[Records shown Boundary: Start]
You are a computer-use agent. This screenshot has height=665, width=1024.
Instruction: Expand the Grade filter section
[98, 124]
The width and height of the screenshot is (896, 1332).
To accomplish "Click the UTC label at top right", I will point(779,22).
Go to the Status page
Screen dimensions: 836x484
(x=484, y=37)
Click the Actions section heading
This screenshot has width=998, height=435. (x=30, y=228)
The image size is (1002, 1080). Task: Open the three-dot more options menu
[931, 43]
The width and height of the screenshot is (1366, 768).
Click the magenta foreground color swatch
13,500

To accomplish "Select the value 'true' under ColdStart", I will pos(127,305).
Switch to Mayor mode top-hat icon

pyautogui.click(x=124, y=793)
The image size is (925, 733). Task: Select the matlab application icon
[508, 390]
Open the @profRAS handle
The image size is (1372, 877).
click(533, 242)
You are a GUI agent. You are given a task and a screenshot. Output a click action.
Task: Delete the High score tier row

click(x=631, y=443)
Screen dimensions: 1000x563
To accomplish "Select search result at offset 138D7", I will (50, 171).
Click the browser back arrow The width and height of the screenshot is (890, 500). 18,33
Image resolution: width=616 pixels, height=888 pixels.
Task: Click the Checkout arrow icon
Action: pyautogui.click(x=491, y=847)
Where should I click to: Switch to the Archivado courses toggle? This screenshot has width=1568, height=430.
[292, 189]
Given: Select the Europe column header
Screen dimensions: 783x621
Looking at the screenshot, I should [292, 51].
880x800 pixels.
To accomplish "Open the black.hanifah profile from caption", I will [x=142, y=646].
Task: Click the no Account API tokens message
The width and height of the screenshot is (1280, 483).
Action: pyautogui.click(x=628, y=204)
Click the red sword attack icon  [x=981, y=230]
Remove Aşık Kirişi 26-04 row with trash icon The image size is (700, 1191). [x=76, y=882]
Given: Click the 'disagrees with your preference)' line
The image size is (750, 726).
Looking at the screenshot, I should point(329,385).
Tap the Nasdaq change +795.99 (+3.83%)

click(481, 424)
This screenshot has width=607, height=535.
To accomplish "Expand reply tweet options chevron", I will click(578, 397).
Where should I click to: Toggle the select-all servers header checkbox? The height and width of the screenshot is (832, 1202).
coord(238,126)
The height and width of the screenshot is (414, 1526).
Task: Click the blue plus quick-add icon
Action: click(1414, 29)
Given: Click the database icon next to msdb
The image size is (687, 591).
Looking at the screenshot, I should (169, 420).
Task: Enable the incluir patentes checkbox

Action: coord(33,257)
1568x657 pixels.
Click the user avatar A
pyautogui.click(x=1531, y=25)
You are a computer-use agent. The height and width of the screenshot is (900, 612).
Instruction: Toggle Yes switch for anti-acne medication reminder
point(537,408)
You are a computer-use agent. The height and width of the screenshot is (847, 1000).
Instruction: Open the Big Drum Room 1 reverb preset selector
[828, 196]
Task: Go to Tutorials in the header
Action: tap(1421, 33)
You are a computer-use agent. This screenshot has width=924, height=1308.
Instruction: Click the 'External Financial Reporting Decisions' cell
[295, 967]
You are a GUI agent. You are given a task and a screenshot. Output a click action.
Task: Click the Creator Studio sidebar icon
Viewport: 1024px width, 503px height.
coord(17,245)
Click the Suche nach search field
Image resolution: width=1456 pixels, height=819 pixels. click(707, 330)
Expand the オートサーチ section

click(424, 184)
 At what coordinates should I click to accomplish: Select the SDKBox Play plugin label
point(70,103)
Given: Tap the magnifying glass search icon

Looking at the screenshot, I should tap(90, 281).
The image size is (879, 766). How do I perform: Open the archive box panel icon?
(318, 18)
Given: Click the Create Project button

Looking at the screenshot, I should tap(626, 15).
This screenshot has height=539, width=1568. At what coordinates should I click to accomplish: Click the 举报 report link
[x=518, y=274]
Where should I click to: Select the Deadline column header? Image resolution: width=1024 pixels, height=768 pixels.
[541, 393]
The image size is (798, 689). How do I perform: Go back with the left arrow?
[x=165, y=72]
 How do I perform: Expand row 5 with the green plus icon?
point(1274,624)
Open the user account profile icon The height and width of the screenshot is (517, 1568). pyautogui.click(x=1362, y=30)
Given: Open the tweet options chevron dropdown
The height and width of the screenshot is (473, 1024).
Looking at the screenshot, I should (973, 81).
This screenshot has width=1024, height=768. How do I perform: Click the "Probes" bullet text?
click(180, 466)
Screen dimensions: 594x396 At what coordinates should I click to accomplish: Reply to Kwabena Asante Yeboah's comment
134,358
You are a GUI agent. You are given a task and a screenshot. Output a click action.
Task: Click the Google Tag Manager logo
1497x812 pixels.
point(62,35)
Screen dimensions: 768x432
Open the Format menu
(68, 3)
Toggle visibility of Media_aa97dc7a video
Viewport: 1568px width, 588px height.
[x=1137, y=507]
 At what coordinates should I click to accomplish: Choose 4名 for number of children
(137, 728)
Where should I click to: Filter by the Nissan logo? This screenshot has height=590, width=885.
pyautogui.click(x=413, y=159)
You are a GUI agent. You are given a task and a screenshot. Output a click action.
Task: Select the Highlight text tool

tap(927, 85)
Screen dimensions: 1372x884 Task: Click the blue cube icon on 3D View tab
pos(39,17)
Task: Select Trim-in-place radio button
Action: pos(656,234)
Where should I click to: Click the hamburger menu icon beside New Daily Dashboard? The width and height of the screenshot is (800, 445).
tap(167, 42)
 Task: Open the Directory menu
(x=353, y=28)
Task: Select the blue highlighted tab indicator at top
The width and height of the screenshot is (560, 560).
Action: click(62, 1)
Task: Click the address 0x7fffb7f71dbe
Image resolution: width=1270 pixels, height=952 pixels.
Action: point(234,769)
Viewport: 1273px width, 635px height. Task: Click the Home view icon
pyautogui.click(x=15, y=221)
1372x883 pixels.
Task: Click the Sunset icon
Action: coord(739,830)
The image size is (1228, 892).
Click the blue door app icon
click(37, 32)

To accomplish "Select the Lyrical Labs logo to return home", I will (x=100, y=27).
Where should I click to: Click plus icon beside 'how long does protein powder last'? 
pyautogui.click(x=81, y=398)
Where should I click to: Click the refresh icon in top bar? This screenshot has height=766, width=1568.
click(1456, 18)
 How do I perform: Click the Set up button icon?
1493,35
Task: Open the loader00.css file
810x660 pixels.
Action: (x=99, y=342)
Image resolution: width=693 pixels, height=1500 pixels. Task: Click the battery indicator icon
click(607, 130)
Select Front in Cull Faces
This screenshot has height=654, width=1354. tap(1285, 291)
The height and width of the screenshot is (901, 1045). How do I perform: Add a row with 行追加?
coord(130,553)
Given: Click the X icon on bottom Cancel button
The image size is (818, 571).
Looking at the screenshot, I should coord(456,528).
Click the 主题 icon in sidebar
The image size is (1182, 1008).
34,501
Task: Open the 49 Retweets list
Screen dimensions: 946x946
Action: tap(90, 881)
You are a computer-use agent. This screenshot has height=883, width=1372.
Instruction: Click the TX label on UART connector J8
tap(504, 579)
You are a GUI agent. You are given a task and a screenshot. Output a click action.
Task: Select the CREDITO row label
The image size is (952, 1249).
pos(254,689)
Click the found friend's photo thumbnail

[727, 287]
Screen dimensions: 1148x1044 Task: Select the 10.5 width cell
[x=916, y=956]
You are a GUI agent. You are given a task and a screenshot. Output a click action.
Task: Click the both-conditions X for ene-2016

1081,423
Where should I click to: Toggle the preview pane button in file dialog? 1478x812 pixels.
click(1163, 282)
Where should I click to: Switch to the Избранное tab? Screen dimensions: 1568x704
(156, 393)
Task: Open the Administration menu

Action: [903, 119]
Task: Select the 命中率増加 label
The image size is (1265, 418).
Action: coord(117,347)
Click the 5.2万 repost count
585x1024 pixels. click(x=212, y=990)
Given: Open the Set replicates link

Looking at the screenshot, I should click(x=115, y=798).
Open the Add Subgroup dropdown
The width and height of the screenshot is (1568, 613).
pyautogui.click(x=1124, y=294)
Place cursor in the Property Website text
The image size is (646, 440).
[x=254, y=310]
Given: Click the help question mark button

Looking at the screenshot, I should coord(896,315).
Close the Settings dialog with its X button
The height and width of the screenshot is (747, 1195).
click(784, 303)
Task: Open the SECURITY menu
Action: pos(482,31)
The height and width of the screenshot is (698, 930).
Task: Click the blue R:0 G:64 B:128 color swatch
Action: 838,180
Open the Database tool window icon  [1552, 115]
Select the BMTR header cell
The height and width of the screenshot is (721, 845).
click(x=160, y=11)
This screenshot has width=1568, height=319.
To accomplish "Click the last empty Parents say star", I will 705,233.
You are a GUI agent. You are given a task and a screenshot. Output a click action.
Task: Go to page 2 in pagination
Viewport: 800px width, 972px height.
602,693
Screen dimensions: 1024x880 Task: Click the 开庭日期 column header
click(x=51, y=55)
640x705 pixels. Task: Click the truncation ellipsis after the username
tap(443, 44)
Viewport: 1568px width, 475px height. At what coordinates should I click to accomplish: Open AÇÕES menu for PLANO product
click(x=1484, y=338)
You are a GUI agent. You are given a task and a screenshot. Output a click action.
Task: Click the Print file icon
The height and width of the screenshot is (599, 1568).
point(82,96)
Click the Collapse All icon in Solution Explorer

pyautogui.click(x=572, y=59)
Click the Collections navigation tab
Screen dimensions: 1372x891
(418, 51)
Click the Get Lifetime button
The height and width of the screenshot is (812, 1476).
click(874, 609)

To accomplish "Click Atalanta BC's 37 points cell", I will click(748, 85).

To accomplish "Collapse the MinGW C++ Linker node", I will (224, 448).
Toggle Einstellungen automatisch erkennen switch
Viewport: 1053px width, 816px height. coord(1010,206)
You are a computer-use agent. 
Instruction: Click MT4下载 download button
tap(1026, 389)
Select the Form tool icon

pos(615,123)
[Records shown Boundary: End]
What you will do: Show the lines in the entries above that include the string "dropdown".

Worked solution:
Given: Open the tweet options chevron dropdown
Open the Add Subgroup dropdown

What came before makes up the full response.